Tuesday, November 10, 2009

Realization came, but a little too late...

So, it took me a long while to walk this path.

Fear had ruled over me for as long as I can remember.

Imagine wasting more than half of my life on being afraid. So afraid that I did not allow myself to go after the things I truly wanted, to try the things that could have opened up my mind or enriched my life, say the things I should have said and the list goes on.

Imagine living with fear and nothing else. Believing that I am safe because I will not tread beyond my own comfort zones and step across the yellow lines of false security.

So much inner dialogue I had to uphold in order to maintain the status quo and even more so, to convince myself that it is the best thing for me right now.

How many of us have deprived ourselves from living the life we should have led and denying the person we could have become?

In actual fact, we become someone else entirely so far remote from the person we are meant to be. Hence, we dwell in an existance of lies and we do not even realise it.

We build fortresses of delusions and facades to hide our own deception.

Isn't it funny that we tend to lie to ourselves more than anyone else has ever deceived us in our entire lives?

To see the fallacy of it all, one has to desire living out the truth in the first place.

To have the desire to live in all honesty requires one to be the seeker of truth and not an escapist of truth.

So, in the last few years, I had to find the courage inside me to face myself.

Surrendering demands that I don't just bare all. But I must also own up to my flaws, delusions, lies, weaknesses, faults and mistakes. It meant that I should stop running away, hiding and play cover-ups.

It was about coming into the light and seeing the real me for the very first time.

Most people would not approve and would not be able to endure. For no one likes to think that they have any traces of "bad" in them, or that they are somehow responsible for everything that has gone wrong in their lives. No, their first and natural instinct is always to blame someone else or something outside of them.
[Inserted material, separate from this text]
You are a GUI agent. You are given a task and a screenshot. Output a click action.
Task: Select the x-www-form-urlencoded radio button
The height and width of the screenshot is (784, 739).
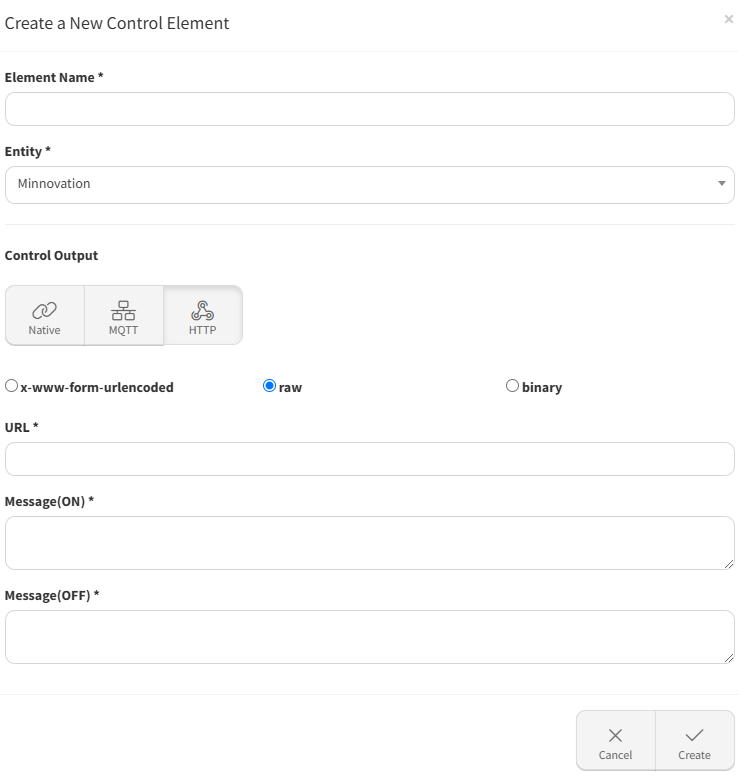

And I cannot help but ask myself - why?

Who created this concept that we should not be held responsible for the bad things in our life, but only take credit for the good stuff?

Who instilled the idea that we are not capable of healing ourselves in the first place?

Why must saving ourselves always come from the outside, or become someone else's task and responsibility?

At the end of the day, if we do not save ourselves, who would?

If we do not work hard at lifting ourselves from our own misery and pain, who could?

Why can't we even commit to helping ourselves on a daily basis? Is it any wonder then, no one can also commit to us? Is this not what this society has become - a community of commitment-phobics, masters of disguise and lies, escapists of truth, valour and values...

Is this what humanity has evolved into after years of civilisation and advancement?

Sometimes it seems that the more advanced we seem to get, the more degraded our behaviour becomes. Especially, the health of our mind.

So, I asked myself, why should I continue in this way when it has not fulfilled me in the least.

What has any of my old ways done for me but dig a hole with a tombstone ready on the side?

Am I not worth something more? Do I not deserve the opportunity to rise and become the best of me, instead of living life as a lesser me?

So, I stood up that day and said to myself, I want a different life for myself.

I imagined that I can have a much more meaningful life and I was prepared to work at it, seek it out and find the answers to all my riddles. Even if in the beginning, I know it would be hard, volatile and unstable.

I just did not want to keep running or denying.

So, the first thing I did was find myself a Guru.

I did not want to start a new path without a real spiritual guide.

I wanted to reconcile my body, heart and mind.

I wanted all three of them to be in sync.

Thus began my life, at long last and the adventure never ends.